Наверное, вот так не могла объясниться, оправдаться Ясинева. И многие из тех, кто приходит к ней. Но ей-то куда идти? Одно дело, когда говоришь о других, и совсем другое, когда о себе.
Но Тимофеевна… Нет, невозможно поверить. Не она, а кто же? Если разувериться в таком человеке, кому же тогда верить?
Вспыхнул свет.
Елена Ивановна вздрогнула, обернулась. На пороге стоял Вася.
— Ты дома? — На нее смотрели темные, глубокие глаза. Глаза Тараса, в которых были и жалость и горячее участие.
— Ты плакала? Почему ты плачешь, мама? — Он шагнул к ней, прижал к груди ее голову. — Не надо, мама, не надо…
И столько было нежности в его голосе, что она разрыдалась. Он гладил ее волосы.
— Кто тебя обидел? — И резко, словно о ком-то чужом, ненавистном: — От него радиограмма?
— Нет, нет, — испуганно прошептала она. — На работе неприятности.
Он не отходил. А она не могла и не хотела говорить о своих переживаниях. Все как-то отошло, стало незначительным по сравнению с тем, что родным, прежним вернулся к ней ее Вася, самое дорогое, самое родное ей существо.
Поднялась, потушила верхний свет, включила настольную лампу и усадила сына рядом с собой на диван. Как давно-давно, когда он поверял ей свои мальчишеские тайны, обняла за плечи. Смотрела на Васю, на его высокий, как у Тараса, лоб, на такой же, как у Тараса, нос с едва приметной горбинкой.
Похож.
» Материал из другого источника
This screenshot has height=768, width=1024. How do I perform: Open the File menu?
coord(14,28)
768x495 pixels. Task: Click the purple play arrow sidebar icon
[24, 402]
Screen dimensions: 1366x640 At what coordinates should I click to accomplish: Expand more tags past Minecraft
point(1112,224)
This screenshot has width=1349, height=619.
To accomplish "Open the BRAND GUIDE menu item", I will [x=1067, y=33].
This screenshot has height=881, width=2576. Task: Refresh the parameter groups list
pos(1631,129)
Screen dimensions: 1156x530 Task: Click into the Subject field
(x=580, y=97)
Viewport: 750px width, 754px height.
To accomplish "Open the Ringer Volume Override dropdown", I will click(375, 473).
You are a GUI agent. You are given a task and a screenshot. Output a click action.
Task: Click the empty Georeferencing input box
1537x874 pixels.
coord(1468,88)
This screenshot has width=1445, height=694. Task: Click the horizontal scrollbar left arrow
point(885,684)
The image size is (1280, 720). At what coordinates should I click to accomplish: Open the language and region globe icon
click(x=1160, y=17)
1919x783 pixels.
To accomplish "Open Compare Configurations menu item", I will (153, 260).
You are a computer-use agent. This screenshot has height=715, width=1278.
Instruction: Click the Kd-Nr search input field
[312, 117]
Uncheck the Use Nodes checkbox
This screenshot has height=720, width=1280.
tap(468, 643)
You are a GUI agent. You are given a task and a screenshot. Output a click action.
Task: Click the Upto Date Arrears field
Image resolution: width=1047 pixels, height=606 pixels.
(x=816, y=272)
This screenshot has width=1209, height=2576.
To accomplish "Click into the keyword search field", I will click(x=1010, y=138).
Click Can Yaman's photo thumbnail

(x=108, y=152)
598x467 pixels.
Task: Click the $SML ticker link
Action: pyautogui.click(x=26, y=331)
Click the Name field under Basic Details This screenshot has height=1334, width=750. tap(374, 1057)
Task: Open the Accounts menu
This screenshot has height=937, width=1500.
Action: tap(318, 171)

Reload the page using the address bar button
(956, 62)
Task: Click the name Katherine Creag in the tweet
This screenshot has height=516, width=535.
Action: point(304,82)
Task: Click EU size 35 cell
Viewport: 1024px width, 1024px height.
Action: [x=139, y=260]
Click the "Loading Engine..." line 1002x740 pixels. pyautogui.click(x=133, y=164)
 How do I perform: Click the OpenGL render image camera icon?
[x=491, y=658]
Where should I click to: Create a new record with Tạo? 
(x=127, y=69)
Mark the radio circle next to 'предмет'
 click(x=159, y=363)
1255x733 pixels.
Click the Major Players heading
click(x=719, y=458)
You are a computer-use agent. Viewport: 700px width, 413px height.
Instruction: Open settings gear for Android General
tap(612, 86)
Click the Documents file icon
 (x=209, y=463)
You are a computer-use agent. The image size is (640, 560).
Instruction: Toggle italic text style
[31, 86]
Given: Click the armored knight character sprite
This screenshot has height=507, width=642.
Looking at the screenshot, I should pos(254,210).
Он похож на отца. Тарасик был тогда лишь на год старше. Может, и Вася увидел это сходство, когда взял фотографию. Потом снова положил на место.
Материнским чутьем угадывала: взял после пощечины Николая. Она, мать, была на стороне мужа, а мальчик не хотел оставаться один.
— Я увидела твоего отца в самый страшный, в самый черный день блокады. В черный день с белым снегом. Дыхание застывало возле губ. Колючий заиндевевший шарф… И ветер колючий, ледяной. Я тащила санки на кладбище. Мама просила: ты, Оленка, сама меня схорони… — Елене Ивановне и теперь виделись огромные наметы снега. Санки съезжали в сугробы — вот-вот опрокинутся, и, казалось, не станет сил опять сдвинуть их с места. Коченели плечи под легким пальто. Мама лежала, завернутая в одеяло, привязанная к санкам.
Быть может, мать хотела, чтобы ее Оленка нашла в себе силы выйти из дому. И я вышла. Должна была сделать то, о чем мама просила… Всего за год до войны отец получил назначение в Ленинград. Но мама не радовалась. Она любила тепло, солнце, степь, и не могла привыкнуть к холодам, туманам, поздней дождливой весне. Мы раньше жили в селе, в городе она болела, а получив похоронную, совсем слегла. — Елене Ивановне так явственно слышался в эту минуту голос матери: «Помнишь, Оленка, ставок за селом? А вишни у бабы Горпины в садочку?» И лицо оживало. Казалось, она бредит. А она прощалась.